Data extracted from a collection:
◇ ◇ ◇ ◇ ◇ ◇ ◇

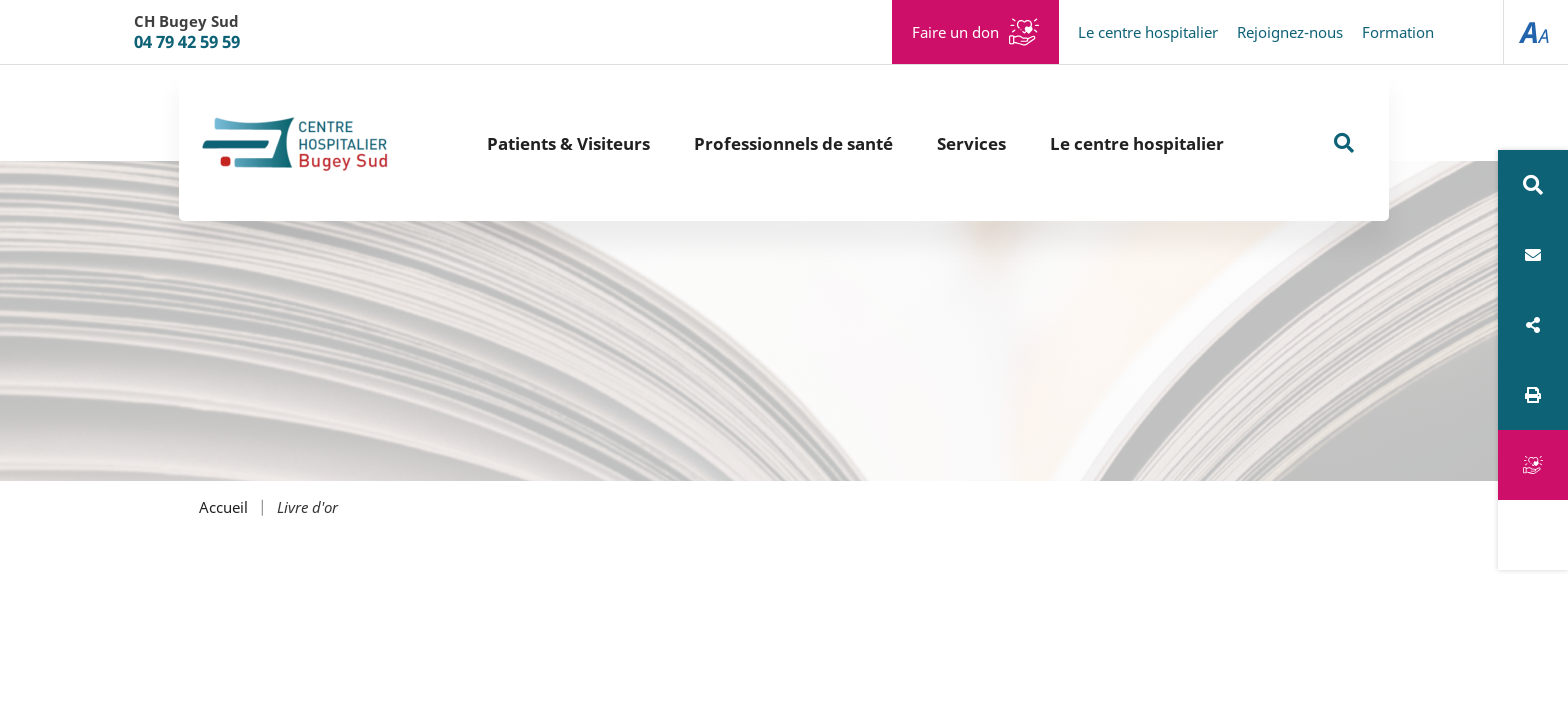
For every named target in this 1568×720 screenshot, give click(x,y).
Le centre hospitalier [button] (1137, 143)
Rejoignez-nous (1290, 32)
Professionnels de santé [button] (793, 143)
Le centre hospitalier (1148, 32)
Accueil (223, 507)
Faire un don (955, 32)
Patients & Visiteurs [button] (568, 143)
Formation (1398, 32)
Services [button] (971, 143)
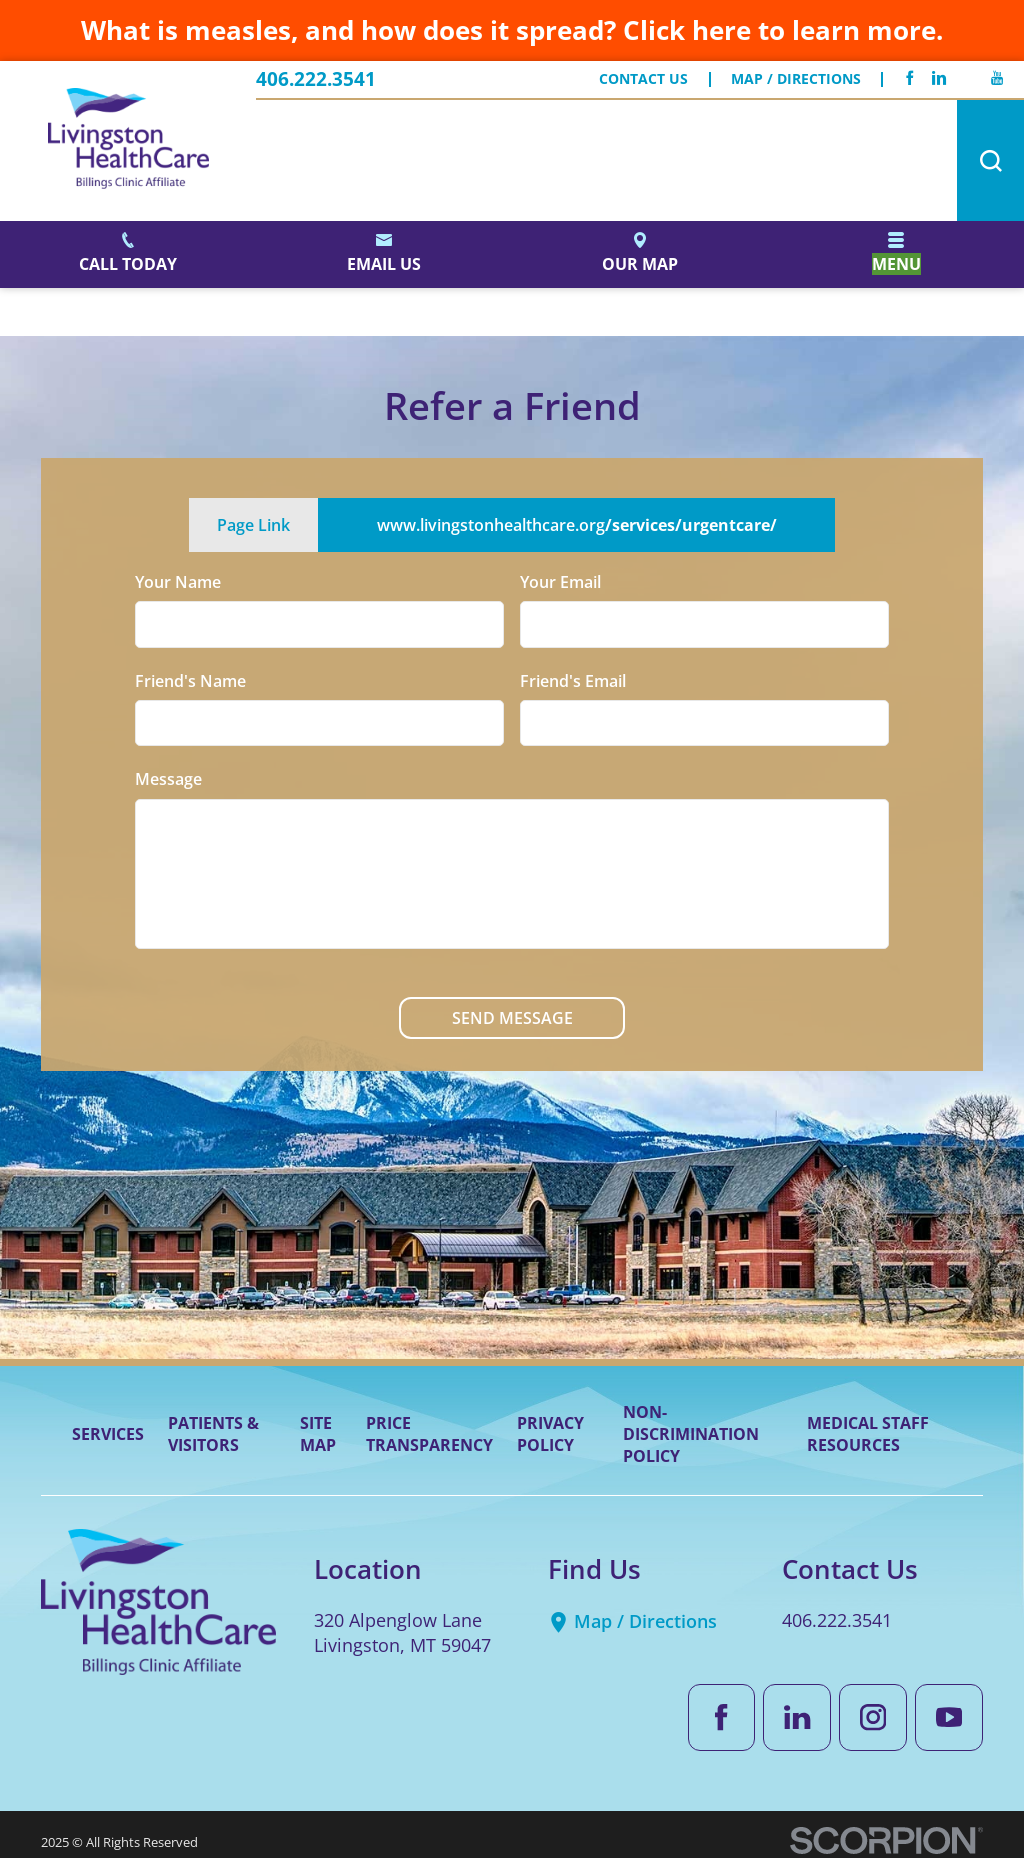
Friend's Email (573, 680)
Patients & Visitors (213, 1434)
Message (168, 779)
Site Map (318, 1434)
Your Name (178, 582)
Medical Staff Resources (868, 1434)
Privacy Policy (550, 1434)
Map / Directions (796, 79)
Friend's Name (190, 680)
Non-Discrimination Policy (691, 1434)
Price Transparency (429, 1434)
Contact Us (643, 79)
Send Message (512, 1018)
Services (108, 1434)
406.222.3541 (316, 79)
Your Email (560, 582)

◇ ◇ ◇ ◇ ◇ ◇ ◇

* _PROMPT_: Within the records above, count the lines that hold the word "centre" and give only that number.

* _ANSWER TO THE PROBLEM_: 2